It’s Sunday, and my body, heart, and soul will tell me that I should participate in a ritual that represents organized religion, but the defiance is potent and persuasive.

Instead, I took part in a twelve-step narcotics meeting that started with a breakfast club of everyone sharing sentiments of gratitude for being alive. A five-minute meditation followed to help quiet the mind and settle in for the meeting. Then there was a fifteen-minute share from a speaker, winding down with thirty minutes for shares of 4 minutes each from a platform sometimes greater than five hundred people, so the variety of claims were plenteous. This regiment represents a ritual per se, but one of personal growth, based on an individual’s desire for healing, yielding no guilt and shame from expectations or lack of a particular dogma. The fellowship is tender that allows me to connect spiritually with the universe while listening to and hearing people from all walks of life worldwide.

Defiance doesn’t necessarily mean a negative thing. Still, it can indicate a desire to improve those things that better my life and push out those things that weaken my ability to be the wholesome person that I’m capable of being.

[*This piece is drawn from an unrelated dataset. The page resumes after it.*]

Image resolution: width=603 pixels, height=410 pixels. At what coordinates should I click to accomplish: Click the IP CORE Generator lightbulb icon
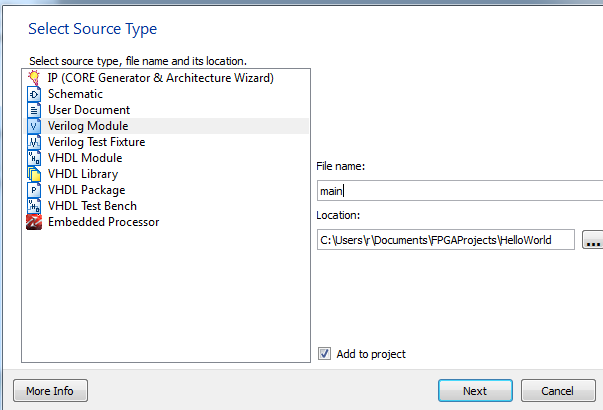33,78
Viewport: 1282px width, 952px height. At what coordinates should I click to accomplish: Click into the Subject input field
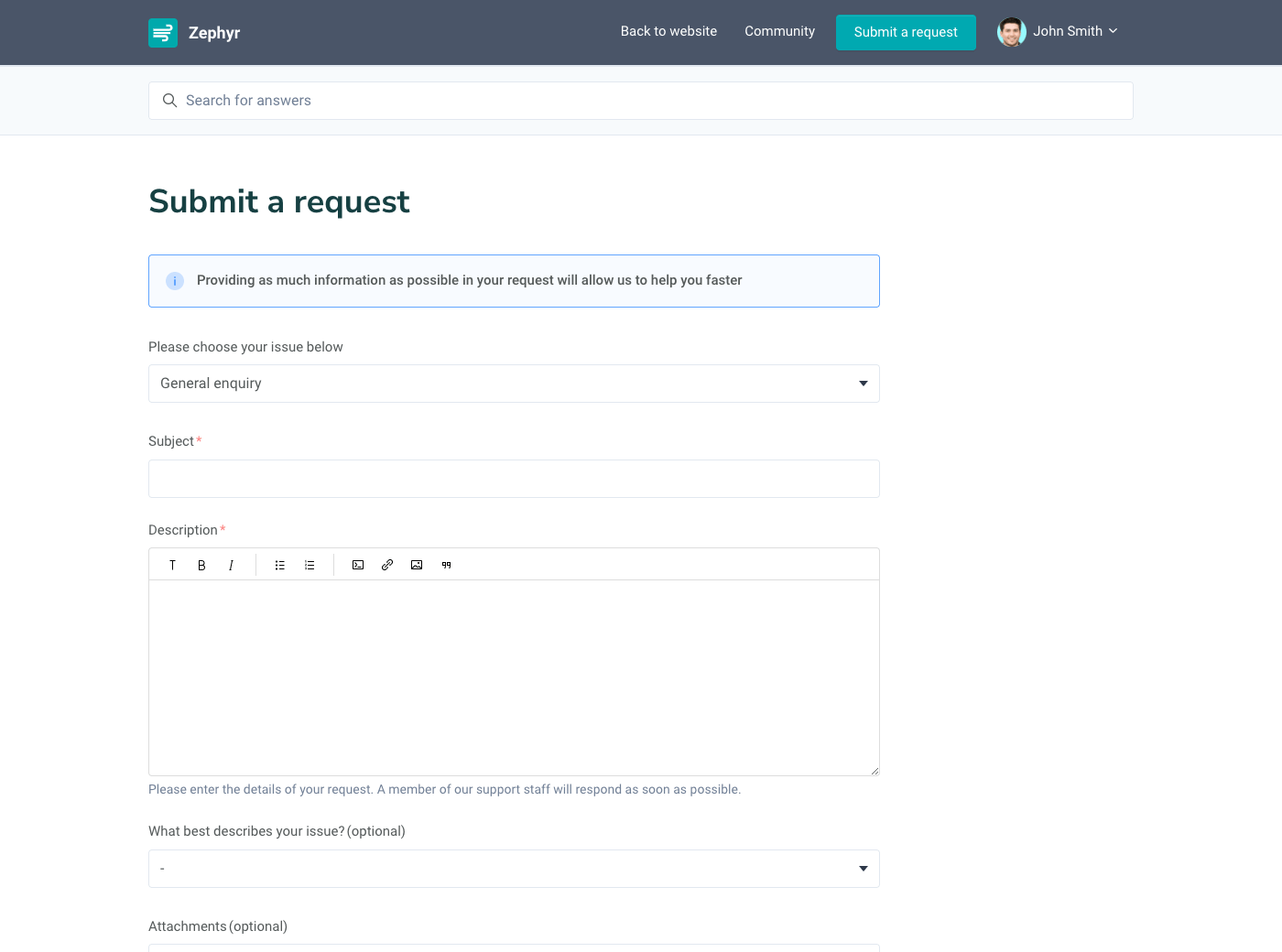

Thank you, sweet spirit of the universe, for guiding, holding, supporting, and nudging me toward betterment for society. My love for life is a boldness that I welcome. I have to stay in action to recover from a dis-ease that wants to tell me that I am less than and don’t belong when I know that I do. The lie that wants me to be disobedient for the love of life, but that lie is dead, and I can recover when I show up for life and participate in my recovery—for that, I am upmost grateful.